From Channel swimmer to Giro winner
Tao Geoghegan Hart, who once played truant to see Sky's launch, on Sunday became the renamed team's latest major tour winner when he seized his opportunity in the closing time trial at the Giro d'Italia.
"It's incredible! It was impossible for me to even think about winning the Giro when we started in Sicily," said the 25-year-old who started the race working for former Tour de France winner Geraint Thomas.
Thomas crashed in the third stage, and Geoghegan Hart, a Londoner with Scottish and Irish roots, became the fifth Briton to win a major tour and the second to win the Giro, following Chris Froome in 2018.
All 12 British triumphs have come since 2011. Sunday's was the 11th in the colours of the team now known as Ineos.
When it was launched, as Sky in 2010, with Brad Wiggins as the star, Geoghegan Hart, a schoolboy from Hackney in east London, turned up to watch.
With his good looks, reddish hair, relaxed nature and easy banter he most resembles Wiggins, another Londoner and Sky's Tour de France groundbreaker.Geoghegan Hart's name can cause problems and the second line on his personal web page reads: "It's 'Tayo GAY-gan Hart'."

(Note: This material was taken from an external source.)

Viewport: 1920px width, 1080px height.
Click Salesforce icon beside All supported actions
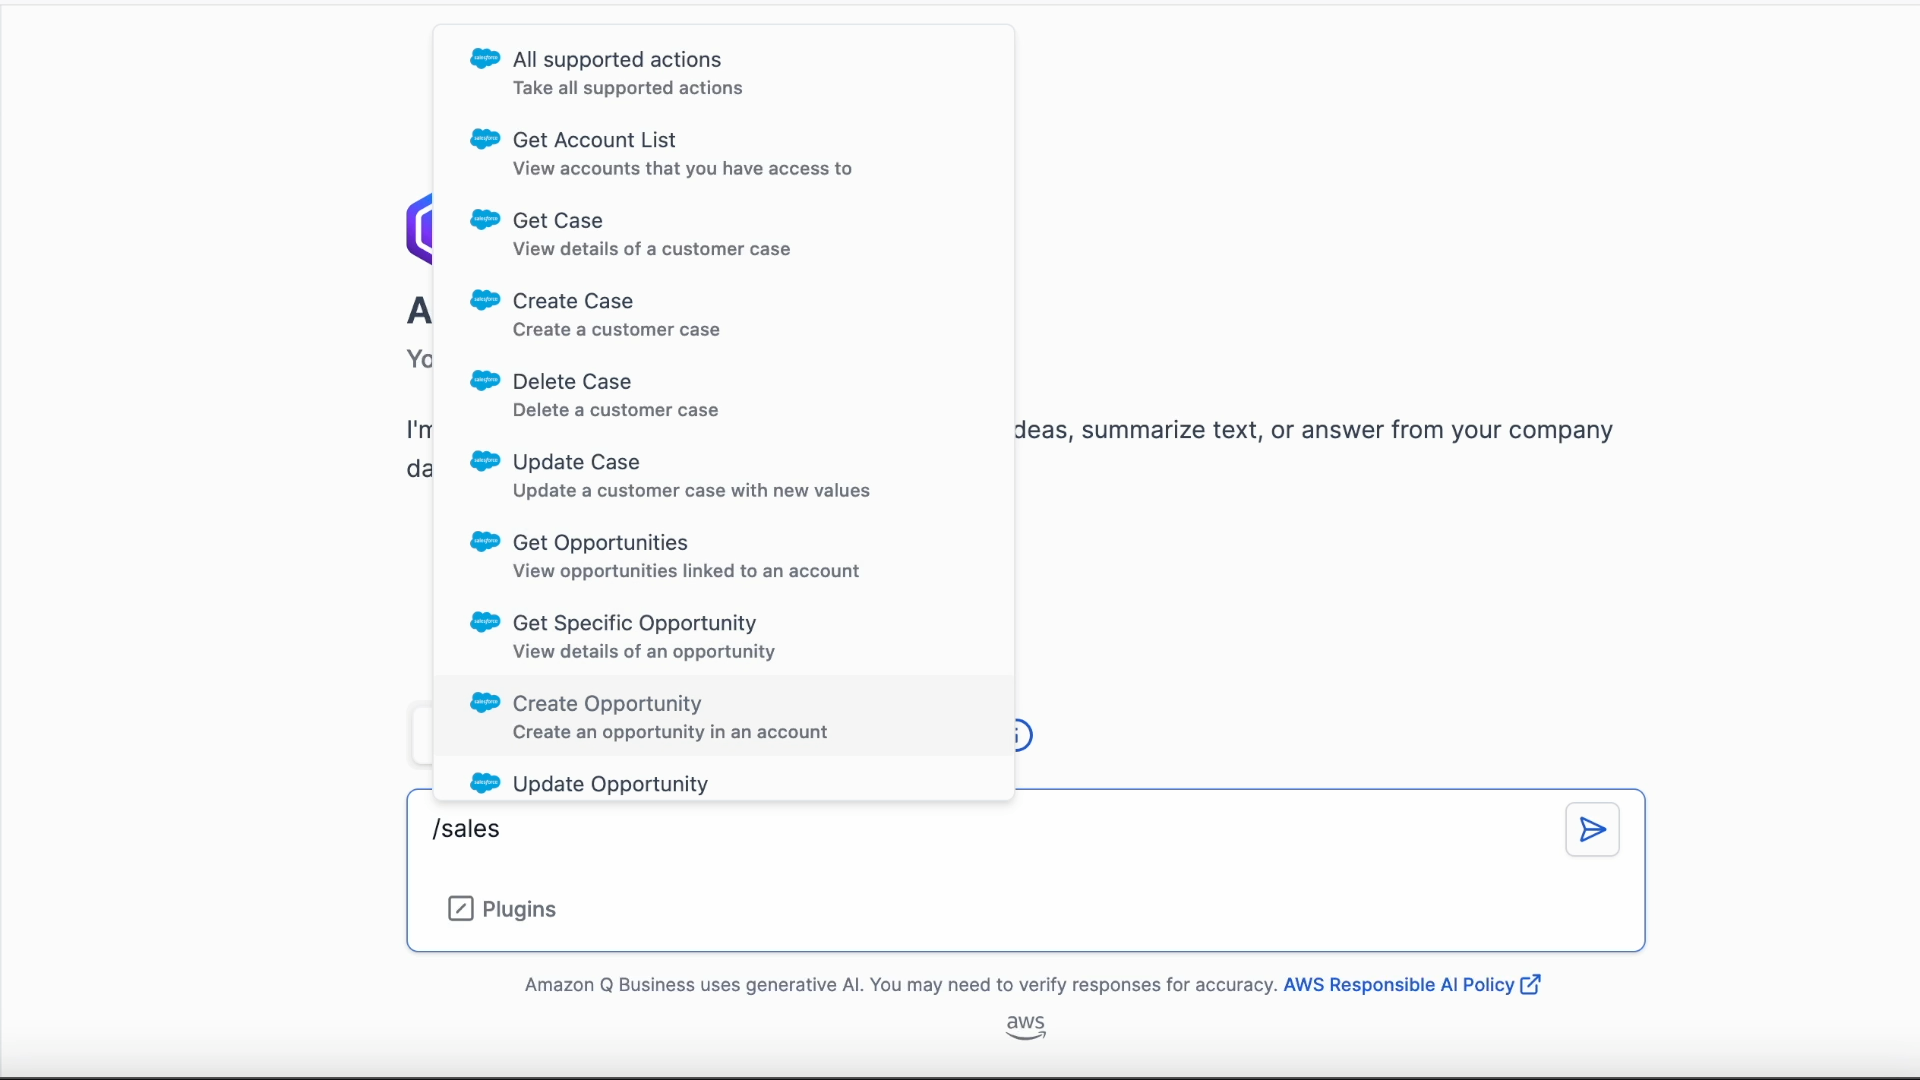[485, 59]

He is passionate about coffee. His web page has a photo of the gear he takes with him: bags of beans, scales, press, grinder, dripper, filters, jugs, kettle with adaptor plug and a mug, "of course".On Sunday, after his triumph, he insisted the coffee would still smell the same.
"I'm going to stay the same person," he said. "Wake up every day looking forward to riding my bike, loving my life and being grateful for the amazing position, the privilege, that I'm in to be in this team and at these races."
The son of a builder and the eldest of five siblings, Geoghegan Hart tried team sports such as football. At 13, was the youngest member of a six-person relay team from a local club that swum the English Channel.
"He came to us through soccer and swimming; he liked the idea of cycling because he was fed up of other people letting him down, and cycling is a sport where it's largely down to the individual," Hackney Cycling Club coach Keir Apperley told The Guardian.Geoghegan Hart joined Sky in 2017 as a trainee. He moved to Girona in Spain, a popular base for cyclists.
In 2018 he rode his first big tour, the Vuelta. Last year, he was part of the victorious Ineos team at the Giro but crashed and broke a collarbone on the 13th stage. Even so, he developed a taste for the race.
"I really liked the Giro", he said earlier this year. "There are a lot more opportunities than in the Tour de France."
That opportunity arrived this year. Geoghegan Hart grabbed it.